‘I’ll do this on my own.’ Lawson left them and strode off down the pavement. He heard steps behind him — Davies and little Charlie, the cuckoo girl. He went fast and fancied they hurried to keep up. Once he flicked his fingers, irritably, behind his back as a gesture that he didn’t want them close, but they ignored him and kept coming. He had been fast asleep, dreamless as usual, when the call had come, and he had pulled on clothes over his pyjamas.
He remembered Clipper Reade’s story. Clipper had had a good story for a similar situation … Dennis had said: From the body language of him, we’re about to lose him. It was the same as Clipper had faced on the bench in the park below the old fortress at Gdansk. He’d listened well to the big American’s story, told over two pots of Earl Grey, some thirty years before.
He came to him.
He looked down into the dark of the doorway. The man was curled up, foetal, his shoulders seemed to shake, his hands were clasped tight below his knees but still trembled, and his head was sunk. Well, small mercies, while half recovering from the confusion of that damn call coming in he had made one correct and important decision: to keep bloody Shrinks out of it.
He turned. Caught Davies and the cuckoo girl in his glance. ‘You stay back. On no account do you interfere. You are not a part of this.’
He crouched. With a short jabbing movement, he slapped November’s cheeks, right and left, little stinging blows — and the eyes in front of him opened wide.
‘Do I have your attention?’
The eyes, glazed, stared back at him.
Lawson spoke briskly: ‘I’m not getting into a debate about your state of mind. Neither will I tolerate some navel-gazing examination of what we’re about and where we’re going. I will, however, remind you of one thing. You were a volunteer.’
He saw his man stiffen and anger glowed in the eyes. Better.
‘It’s not acceptable, if you didn’t know it, to be Volunteer Man on Monday, everyone gets to speed on Tuesday, and become Quit and Run Man on Wednesday. There is a team behind you, good men and women at the top of their game, but your response is to hunker down in a doorway and snivel. You happy with that?’
A fist clenched and the body, Lawson thought, was coiled with anger.

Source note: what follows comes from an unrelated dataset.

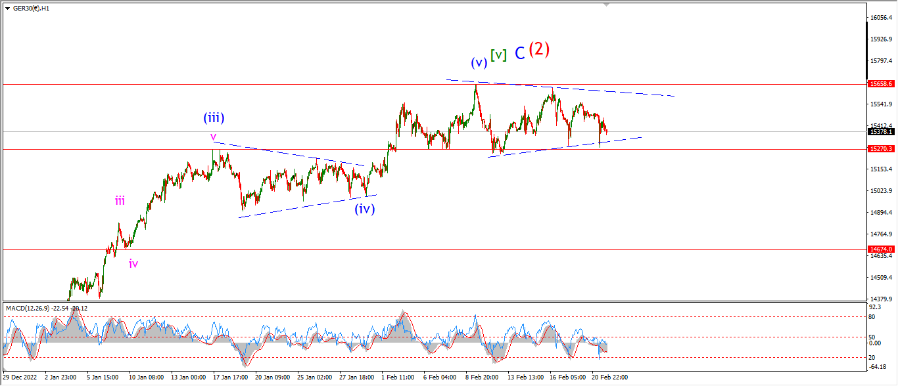Select the magenta iv wave label
This screenshot has width=898, height=386.
pos(133,264)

‘Right now you’re pathetic. You’re a disappointment, at acute level, to those working with you. So the going’s rough. Well, sonny boy, you volunteered. Get up off your backside, start walking, and walking fast — oh, and before that, tell me, words of one syllable, about dinner at Reuven Weissberg’s, and when the move out is scheduled for.’
He had to strain to listen, but his man was now standing. Lawson leaned close, had an arm on the shoulder, felt the tightness of the muscles, and heard the story of the evening.
‘Right, that’ll do for a start. We’re here, think on it, in your wake — and think also that you’re one cog, just one, in a complex but dedicated machine. Not least yourself, you’ve let down many people this evening, this morning. It cannot happen again. When the pace quickens, you may have cause to cringe in a corner, but not now. Now we’re barely started. On your way, young man.’
Lawson was shouldered off the step, and nearly fell. He had to grope for the wall, where there was a brass plate, to steady himself. He had felt the aggression as the shoulder had buffeted him aside. Aim achieved.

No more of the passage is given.